How many lines in the records below contain the string "Back"? Answer with the number alone.

Data for this exercise Start Marker

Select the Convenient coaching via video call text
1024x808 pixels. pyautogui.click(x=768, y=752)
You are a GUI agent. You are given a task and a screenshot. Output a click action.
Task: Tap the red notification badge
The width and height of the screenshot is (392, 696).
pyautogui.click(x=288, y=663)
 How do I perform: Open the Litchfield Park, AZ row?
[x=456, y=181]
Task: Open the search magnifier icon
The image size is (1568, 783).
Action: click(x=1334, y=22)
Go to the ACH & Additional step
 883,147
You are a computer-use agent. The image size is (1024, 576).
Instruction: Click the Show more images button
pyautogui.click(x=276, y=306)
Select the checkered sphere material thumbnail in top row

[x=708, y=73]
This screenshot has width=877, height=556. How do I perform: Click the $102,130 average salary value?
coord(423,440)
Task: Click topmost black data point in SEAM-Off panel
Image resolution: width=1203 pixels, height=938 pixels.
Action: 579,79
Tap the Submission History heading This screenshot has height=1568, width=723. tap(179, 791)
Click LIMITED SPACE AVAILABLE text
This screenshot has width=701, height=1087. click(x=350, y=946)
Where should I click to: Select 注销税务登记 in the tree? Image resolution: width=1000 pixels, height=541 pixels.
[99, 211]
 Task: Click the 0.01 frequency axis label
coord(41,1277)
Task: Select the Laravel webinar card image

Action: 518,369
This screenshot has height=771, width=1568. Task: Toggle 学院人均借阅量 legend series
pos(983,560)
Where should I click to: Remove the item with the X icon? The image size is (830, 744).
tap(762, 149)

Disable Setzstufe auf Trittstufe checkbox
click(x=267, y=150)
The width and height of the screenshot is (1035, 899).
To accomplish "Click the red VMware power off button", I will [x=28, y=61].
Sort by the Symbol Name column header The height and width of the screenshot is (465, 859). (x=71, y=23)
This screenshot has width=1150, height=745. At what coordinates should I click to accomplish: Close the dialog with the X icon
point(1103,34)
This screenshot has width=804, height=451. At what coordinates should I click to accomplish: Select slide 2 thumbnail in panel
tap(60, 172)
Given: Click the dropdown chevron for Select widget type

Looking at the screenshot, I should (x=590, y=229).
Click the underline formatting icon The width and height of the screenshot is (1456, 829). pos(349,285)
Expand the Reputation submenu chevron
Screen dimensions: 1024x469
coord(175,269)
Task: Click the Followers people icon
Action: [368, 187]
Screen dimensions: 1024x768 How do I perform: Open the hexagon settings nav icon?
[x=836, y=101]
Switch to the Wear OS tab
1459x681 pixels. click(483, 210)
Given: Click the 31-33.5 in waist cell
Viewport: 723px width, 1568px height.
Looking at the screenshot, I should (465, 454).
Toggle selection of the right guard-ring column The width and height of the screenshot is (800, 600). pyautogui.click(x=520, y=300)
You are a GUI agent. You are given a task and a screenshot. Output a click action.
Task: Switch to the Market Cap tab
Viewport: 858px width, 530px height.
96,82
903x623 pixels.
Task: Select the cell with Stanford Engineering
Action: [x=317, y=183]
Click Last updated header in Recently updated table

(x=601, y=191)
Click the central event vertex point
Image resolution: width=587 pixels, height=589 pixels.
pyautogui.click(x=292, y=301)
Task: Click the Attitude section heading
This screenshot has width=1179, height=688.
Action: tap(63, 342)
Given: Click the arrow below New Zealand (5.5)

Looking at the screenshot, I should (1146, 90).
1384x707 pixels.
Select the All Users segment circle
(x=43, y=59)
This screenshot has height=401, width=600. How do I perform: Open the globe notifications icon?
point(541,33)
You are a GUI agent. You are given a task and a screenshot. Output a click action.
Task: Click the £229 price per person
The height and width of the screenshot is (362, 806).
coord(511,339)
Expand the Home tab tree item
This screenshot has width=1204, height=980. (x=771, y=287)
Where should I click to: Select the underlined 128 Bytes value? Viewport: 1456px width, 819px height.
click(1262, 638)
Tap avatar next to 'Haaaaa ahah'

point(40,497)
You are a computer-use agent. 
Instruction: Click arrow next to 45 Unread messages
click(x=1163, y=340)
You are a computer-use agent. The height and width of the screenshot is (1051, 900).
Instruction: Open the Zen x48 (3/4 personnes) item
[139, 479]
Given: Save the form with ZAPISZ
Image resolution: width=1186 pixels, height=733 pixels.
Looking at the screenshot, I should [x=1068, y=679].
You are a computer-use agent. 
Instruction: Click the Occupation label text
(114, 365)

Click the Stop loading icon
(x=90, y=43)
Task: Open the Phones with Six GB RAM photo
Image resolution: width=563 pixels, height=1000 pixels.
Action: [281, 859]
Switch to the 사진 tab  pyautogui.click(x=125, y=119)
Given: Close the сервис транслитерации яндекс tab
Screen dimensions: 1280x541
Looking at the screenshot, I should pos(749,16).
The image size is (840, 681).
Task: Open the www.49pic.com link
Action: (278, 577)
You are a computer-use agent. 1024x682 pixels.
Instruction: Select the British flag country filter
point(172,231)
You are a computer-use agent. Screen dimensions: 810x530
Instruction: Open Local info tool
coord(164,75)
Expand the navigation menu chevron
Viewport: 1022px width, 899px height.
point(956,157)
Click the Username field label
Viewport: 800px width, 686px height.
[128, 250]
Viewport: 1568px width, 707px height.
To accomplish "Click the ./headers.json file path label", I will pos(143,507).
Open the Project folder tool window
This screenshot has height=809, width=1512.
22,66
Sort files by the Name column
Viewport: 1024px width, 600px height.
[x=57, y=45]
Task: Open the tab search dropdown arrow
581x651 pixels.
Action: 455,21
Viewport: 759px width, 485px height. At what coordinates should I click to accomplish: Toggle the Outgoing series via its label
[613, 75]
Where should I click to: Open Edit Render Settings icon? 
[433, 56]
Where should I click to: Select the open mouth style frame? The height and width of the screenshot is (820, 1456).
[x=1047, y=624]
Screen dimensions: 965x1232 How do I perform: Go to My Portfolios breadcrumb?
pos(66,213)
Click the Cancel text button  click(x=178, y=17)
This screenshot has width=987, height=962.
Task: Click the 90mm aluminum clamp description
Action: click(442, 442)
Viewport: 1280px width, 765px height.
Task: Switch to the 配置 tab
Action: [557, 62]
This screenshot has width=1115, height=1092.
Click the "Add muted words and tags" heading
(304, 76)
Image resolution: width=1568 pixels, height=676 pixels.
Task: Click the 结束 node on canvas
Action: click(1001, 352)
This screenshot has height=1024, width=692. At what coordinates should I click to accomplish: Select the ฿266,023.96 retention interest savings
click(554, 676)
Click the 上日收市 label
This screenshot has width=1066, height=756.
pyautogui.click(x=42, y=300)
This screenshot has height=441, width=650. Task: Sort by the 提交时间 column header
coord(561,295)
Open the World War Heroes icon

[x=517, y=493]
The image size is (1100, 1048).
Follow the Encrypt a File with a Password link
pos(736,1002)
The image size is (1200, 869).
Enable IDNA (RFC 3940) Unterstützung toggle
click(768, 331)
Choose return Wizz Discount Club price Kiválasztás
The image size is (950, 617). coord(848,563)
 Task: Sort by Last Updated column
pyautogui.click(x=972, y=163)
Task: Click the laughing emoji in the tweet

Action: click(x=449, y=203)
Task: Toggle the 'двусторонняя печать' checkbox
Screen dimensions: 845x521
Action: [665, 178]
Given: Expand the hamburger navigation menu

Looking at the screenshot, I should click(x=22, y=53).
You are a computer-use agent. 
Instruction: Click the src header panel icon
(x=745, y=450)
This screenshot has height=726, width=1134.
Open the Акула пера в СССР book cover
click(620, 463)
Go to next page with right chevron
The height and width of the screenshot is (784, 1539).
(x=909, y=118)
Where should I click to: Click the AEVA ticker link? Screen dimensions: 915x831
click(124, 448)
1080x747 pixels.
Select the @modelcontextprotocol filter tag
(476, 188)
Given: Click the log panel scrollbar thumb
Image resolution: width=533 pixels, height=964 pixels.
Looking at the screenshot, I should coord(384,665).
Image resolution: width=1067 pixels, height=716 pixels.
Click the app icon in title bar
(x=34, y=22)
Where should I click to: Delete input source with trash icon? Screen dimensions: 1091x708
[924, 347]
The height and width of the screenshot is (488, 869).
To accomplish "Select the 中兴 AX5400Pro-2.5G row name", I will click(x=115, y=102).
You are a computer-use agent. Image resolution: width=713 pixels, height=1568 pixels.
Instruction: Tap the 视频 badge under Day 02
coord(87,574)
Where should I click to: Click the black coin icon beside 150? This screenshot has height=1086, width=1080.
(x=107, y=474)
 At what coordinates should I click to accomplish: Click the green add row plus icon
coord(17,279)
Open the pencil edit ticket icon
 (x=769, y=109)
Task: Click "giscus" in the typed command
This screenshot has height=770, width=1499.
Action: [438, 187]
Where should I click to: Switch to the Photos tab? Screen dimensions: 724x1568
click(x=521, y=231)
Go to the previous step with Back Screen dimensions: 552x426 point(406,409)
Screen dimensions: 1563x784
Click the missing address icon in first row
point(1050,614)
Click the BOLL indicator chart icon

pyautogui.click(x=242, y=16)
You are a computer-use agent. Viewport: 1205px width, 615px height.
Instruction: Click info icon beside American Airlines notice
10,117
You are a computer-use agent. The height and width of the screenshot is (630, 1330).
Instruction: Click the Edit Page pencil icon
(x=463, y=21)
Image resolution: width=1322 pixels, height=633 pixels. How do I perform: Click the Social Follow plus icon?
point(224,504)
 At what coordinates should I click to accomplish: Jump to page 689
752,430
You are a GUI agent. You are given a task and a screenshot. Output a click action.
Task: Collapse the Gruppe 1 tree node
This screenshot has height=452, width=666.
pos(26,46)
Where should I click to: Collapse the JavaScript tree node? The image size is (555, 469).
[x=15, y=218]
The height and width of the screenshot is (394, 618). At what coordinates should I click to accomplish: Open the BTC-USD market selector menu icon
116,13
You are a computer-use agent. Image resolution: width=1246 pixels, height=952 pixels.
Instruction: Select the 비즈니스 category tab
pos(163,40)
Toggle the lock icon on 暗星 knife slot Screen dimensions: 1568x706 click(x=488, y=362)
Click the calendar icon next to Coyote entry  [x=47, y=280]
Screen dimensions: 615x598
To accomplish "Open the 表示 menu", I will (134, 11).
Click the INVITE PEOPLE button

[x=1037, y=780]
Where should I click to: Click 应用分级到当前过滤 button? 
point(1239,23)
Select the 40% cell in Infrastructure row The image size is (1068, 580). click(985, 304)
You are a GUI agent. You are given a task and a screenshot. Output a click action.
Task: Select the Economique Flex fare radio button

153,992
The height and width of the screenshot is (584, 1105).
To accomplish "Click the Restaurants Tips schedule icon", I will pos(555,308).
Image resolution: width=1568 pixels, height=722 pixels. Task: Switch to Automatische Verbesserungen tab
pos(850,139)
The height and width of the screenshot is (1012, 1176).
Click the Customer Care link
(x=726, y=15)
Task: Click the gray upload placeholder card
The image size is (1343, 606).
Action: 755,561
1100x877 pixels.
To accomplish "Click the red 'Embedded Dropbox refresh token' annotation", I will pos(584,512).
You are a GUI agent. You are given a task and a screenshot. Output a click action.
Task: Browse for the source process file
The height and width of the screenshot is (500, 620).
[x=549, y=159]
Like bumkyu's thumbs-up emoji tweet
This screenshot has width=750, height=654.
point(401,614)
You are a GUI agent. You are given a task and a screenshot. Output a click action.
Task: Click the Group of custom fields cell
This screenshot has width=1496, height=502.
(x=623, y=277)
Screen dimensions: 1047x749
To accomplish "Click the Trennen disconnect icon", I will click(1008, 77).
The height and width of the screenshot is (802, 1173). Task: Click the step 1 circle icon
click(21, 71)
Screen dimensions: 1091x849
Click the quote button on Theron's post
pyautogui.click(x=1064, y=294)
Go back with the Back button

Data for this exercise End Marker

• [Solution for this problem]:
2